SUPPLIED RECORDS:
####

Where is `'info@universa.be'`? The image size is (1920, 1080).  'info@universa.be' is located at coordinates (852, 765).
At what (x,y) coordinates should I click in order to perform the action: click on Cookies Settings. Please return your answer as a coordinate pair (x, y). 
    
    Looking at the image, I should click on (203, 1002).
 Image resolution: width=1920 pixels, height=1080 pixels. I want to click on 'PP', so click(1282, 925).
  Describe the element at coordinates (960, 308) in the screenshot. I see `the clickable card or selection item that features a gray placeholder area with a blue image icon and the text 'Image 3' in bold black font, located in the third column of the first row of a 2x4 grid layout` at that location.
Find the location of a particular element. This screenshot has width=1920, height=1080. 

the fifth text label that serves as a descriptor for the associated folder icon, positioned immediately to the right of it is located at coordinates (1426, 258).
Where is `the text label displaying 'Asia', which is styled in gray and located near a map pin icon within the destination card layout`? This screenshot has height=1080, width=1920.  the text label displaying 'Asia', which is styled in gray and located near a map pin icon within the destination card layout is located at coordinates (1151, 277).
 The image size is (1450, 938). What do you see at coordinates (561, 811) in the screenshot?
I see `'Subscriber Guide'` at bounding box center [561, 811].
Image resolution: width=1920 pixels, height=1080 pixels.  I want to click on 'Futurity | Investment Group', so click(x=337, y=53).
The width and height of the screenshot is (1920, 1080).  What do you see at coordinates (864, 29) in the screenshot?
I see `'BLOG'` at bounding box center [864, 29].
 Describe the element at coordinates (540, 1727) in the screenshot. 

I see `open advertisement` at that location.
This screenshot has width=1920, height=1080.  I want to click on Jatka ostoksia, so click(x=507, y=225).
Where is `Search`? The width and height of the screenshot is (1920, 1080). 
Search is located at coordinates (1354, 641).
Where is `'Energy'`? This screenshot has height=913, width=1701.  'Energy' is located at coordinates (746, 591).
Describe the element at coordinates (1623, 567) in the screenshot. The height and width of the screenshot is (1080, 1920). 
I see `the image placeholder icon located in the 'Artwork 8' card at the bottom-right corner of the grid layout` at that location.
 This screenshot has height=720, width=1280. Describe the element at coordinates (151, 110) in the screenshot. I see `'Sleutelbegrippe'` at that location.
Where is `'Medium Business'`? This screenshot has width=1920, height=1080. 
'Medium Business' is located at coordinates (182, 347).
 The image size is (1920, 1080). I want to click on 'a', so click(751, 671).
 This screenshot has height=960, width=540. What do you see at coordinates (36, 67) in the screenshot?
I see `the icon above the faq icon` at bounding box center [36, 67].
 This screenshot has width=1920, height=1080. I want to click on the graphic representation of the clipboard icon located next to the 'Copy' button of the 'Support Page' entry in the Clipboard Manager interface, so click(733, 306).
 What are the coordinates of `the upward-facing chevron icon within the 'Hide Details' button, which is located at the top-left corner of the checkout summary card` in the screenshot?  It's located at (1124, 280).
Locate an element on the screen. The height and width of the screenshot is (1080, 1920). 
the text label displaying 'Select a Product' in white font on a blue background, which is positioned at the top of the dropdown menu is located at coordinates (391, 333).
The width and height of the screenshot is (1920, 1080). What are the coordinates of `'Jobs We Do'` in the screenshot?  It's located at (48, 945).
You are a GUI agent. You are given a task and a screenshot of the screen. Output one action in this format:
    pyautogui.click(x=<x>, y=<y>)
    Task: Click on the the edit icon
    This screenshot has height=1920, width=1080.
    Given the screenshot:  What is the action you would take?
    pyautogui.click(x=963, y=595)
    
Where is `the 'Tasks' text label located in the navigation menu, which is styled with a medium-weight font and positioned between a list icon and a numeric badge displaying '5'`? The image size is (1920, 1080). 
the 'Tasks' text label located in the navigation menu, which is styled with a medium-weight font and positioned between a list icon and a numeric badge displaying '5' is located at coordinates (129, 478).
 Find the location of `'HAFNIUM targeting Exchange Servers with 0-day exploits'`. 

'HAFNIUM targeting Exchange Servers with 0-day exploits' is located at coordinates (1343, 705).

####

Reproduce all of the data above word for word, changing nothing.

PROBLEM SOLUTION:
Where is `'info@universa.be'`? The image size is (1920, 1080).  'info@universa.be' is located at coordinates (852, 765).
At what (x,y) coordinates should I click in order to perform the action: click on Cookies Settings. Please return your answer as a coordinate pair (x, y). 
    
    Looking at the image, I should click on (203, 1002).
 Image resolution: width=1920 pixels, height=1080 pixels. I want to click on 'PP', so click(1282, 925).
  Describe the element at coordinates (960, 308) in the screenshot. I see `the clickable card or selection item that features a gray placeholder area with a blue image icon and the text 'Image 3' in bold black font, located in the third column of the first row of a 2x4 grid layout` at that location.
Find the location of a particular element. This screenshot has width=1920, height=1080. 

the fifth text label that serves as a descriptor for the associated folder icon, positioned immediately to the right of it is located at coordinates (1426, 258).
Where is `the text label displaying 'Asia', which is styled in gray and located near a map pin icon within the destination card layout`? This screenshot has height=1080, width=1920.  the text label displaying 'Asia', which is styled in gray and located near a map pin icon within the destination card layout is located at coordinates (1151, 277).
 The image size is (1450, 938). What do you see at coordinates (561, 811) in the screenshot?
I see `'Subscriber Guide'` at bounding box center [561, 811].
Image resolution: width=1920 pixels, height=1080 pixels.  I want to click on 'Futurity | Investment Group', so click(x=337, y=53).
The width and height of the screenshot is (1920, 1080).  What do you see at coordinates (864, 29) in the screenshot?
I see `'BLOG'` at bounding box center [864, 29].
 Describe the element at coordinates (540, 1727) in the screenshot. 

I see `open advertisement` at that location.
This screenshot has width=1920, height=1080.  I want to click on Jatka ostoksia, so click(x=507, y=225).
Where is `Search`? The width and height of the screenshot is (1920, 1080). 
Search is located at coordinates (1354, 641).
Where is `'Energy'`? This screenshot has height=913, width=1701.  'Energy' is located at coordinates (746, 591).
Describe the element at coordinates (1623, 567) in the screenshot. The height and width of the screenshot is (1080, 1920). 
I see `the image placeholder icon located in the 'Artwork 8' card at the bottom-right corner of the grid layout` at that location.
 This screenshot has height=720, width=1280. Describe the element at coordinates (151, 110) in the screenshot. I see `'Sleutelbegrippe'` at that location.
Where is `'Medium Business'`? This screenshot has width=1920, height=1080. 
'Medium Business' is located at coordinates (182, 347).
 The image size is (1920, 1080). I want to click on 'a', so click(751, 671).
 This screenshot has height=960, width=540. What do you see at coordinates (36, 67) in the screenshot?
I see `the icon above the faq icon` at bounding box center [36, 67].
 This screenshot has width=1920, height=1080. I want to click on the graphic representation of the clipboard icon located next to the 'Copy' button of the 'Support Page' entry in the Clipboard Manager interface, so click(733, 306).
 What are the coordinates of `the upward-facing chevron icon within the 'Hide Details' button, which is located at the top-left corner of the checkout summary card` in the screenshot?  It's located at (1124, 280).
Locate an element on the screen. The height and width of the screenshot is (1080, 1920). 
the text label displaying 'Select a Product' in white font on a blue background, which is positioned at the top of the dropdown menu is located at coordinates (391, 333).
The width and height of the screenshot is (1920, 1080). What are the coordinates of `'Jobs We Do'` in the screenshot?  It's located at (48, 945).
You are a GUI agent. You are given a task and a screenshot of the screen. Output one action in this format:
    pyautogui.click(x=<x>, y=<y>)
    Task: Click on the the edit icon
    This screenshot has height=1920, width=1080.
    Given the screenshot:  What is the action you would take?
    pyautogui.click(x=963, y=595)
    
Where is `the 'Tasks' text label located in the navigation menu, which is styled with a medium-weight font and positioned between a list icon and a numeric badge displaying '5'`? The image size is (1920, 1080). 
the 'Tasks' text label located in the navigation menu, which is styled with a medium-weight font and positioned between a list icon and a numeric badge displaying '5' is located at coordinates (129, 478).
 Find the location of `'HAFNIUM targeting Exchange Servers with 0-day exploits'`. 

'HAFNIUM targeting Exchange Servers with 0-day exploits' is located at coordinates (1343, 705).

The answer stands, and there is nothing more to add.